» Instructions to follow:
For the data that follows, return each line unchanged and drop the pictures.

» Data provided:

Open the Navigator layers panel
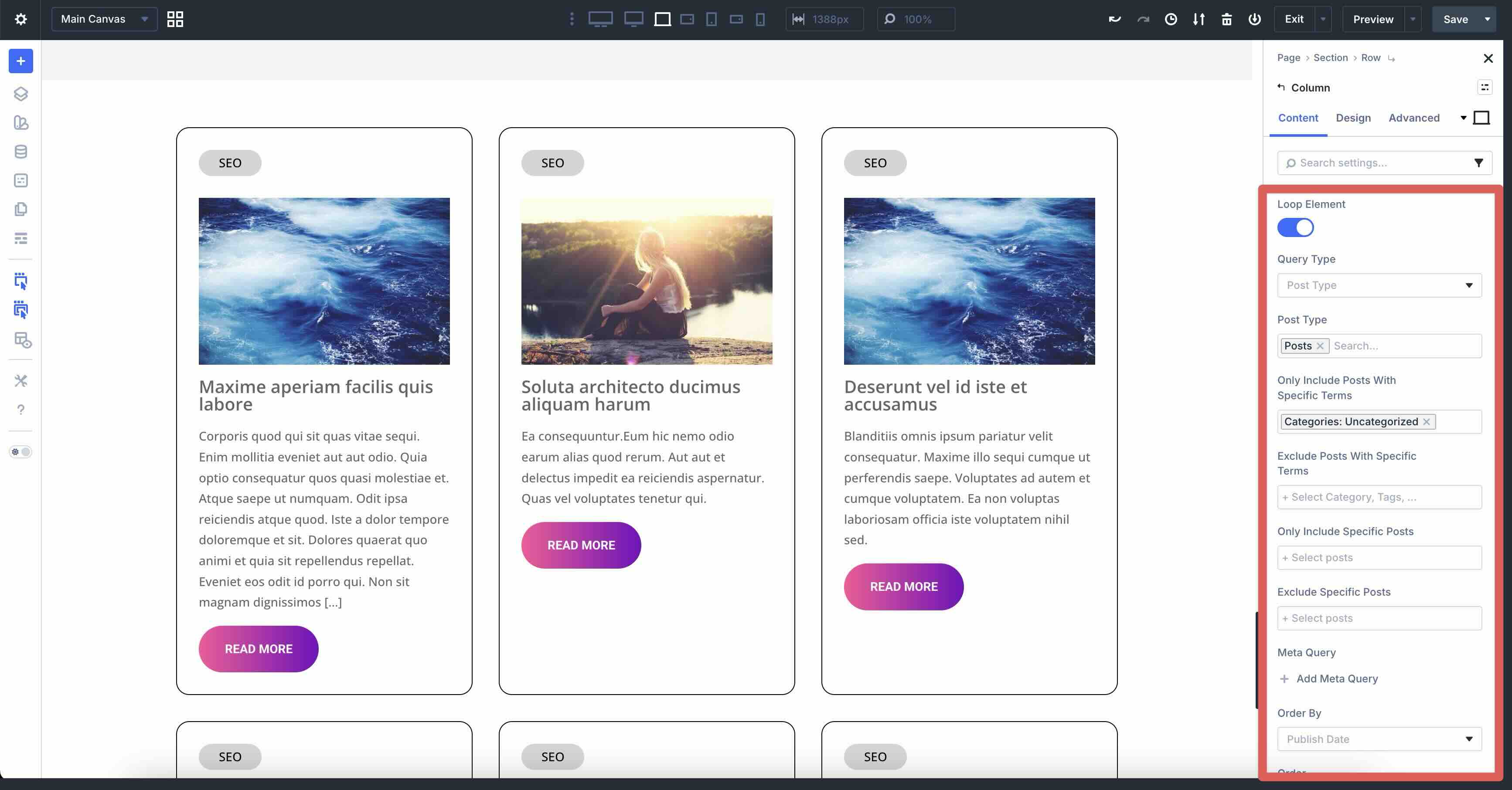Screen dimensions: 1512x790 pos(20,94)
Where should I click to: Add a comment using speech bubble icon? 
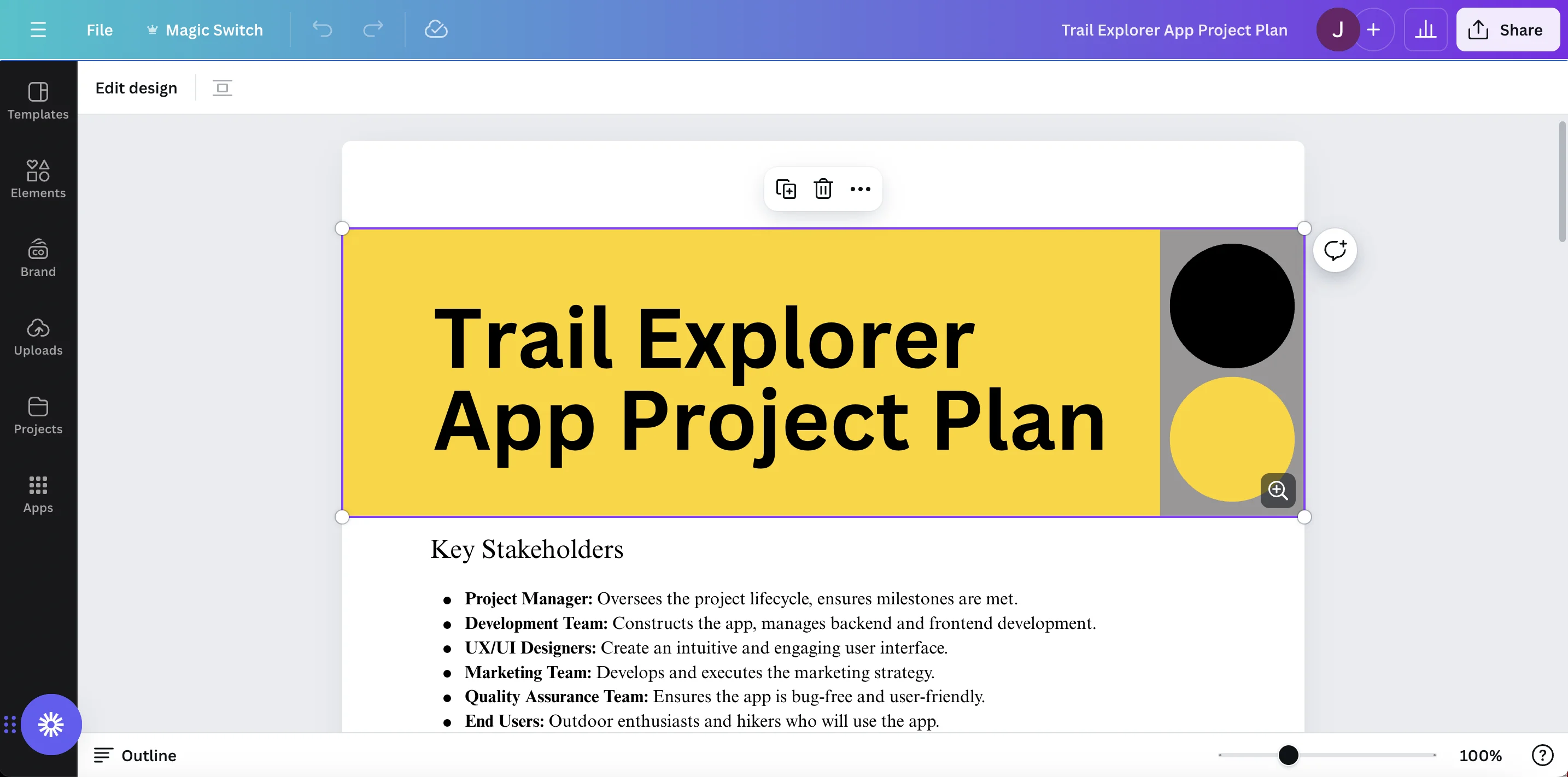click(1334, 250)
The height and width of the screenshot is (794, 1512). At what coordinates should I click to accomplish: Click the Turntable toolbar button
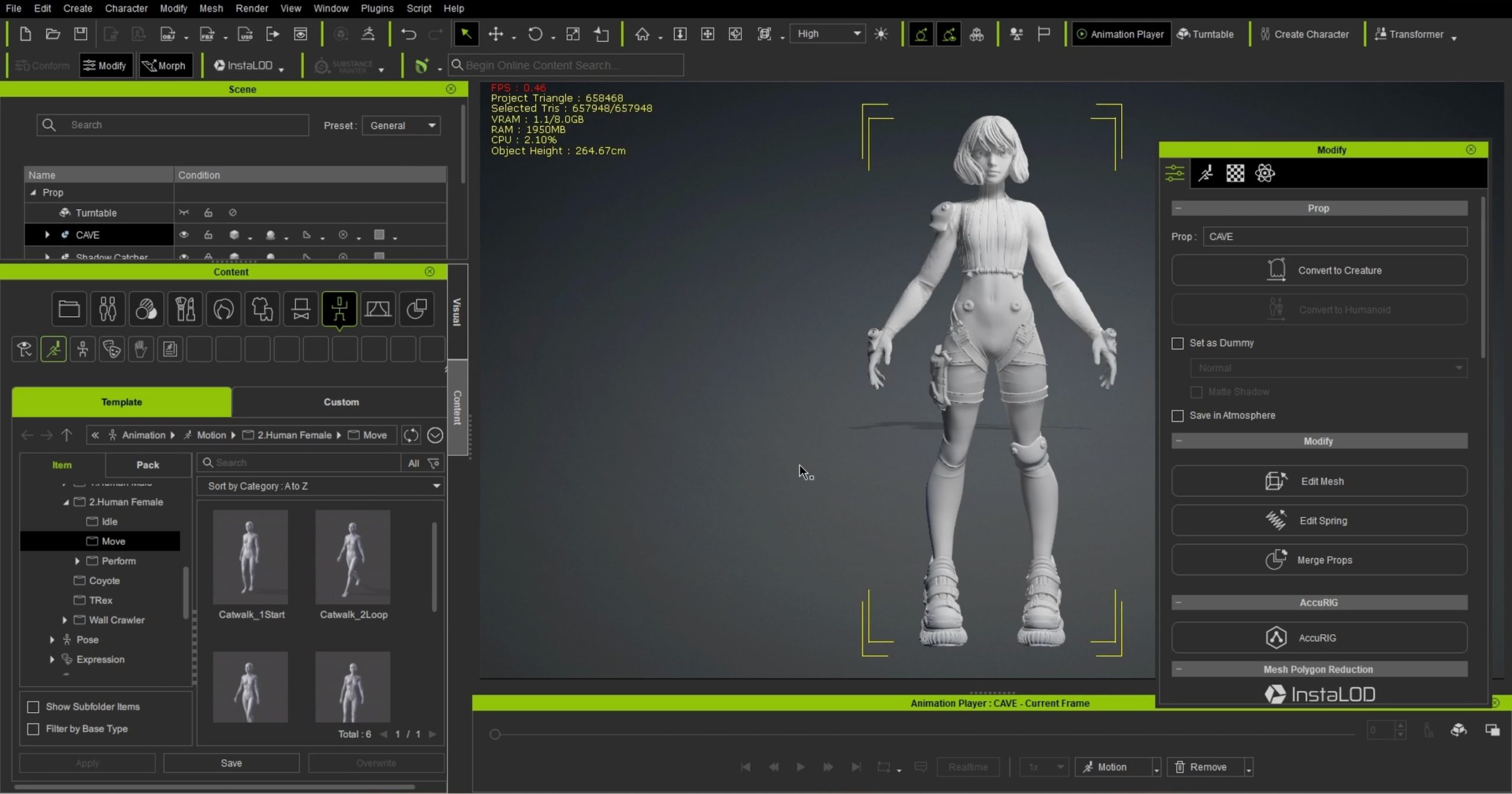click(x=1205, y=34)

» Solution:
Open the Navigator layers panel
Screen dimensions: 1512x790 pos(20,94)
Where should I click to: Add a comment using speech bubble icon? 
click(1334, 250)
The height and width of the screenshot is (794, 1512). At what coordinates should I click to accomplish: Click the Turntable toolbar button
click(x=1205, y=34)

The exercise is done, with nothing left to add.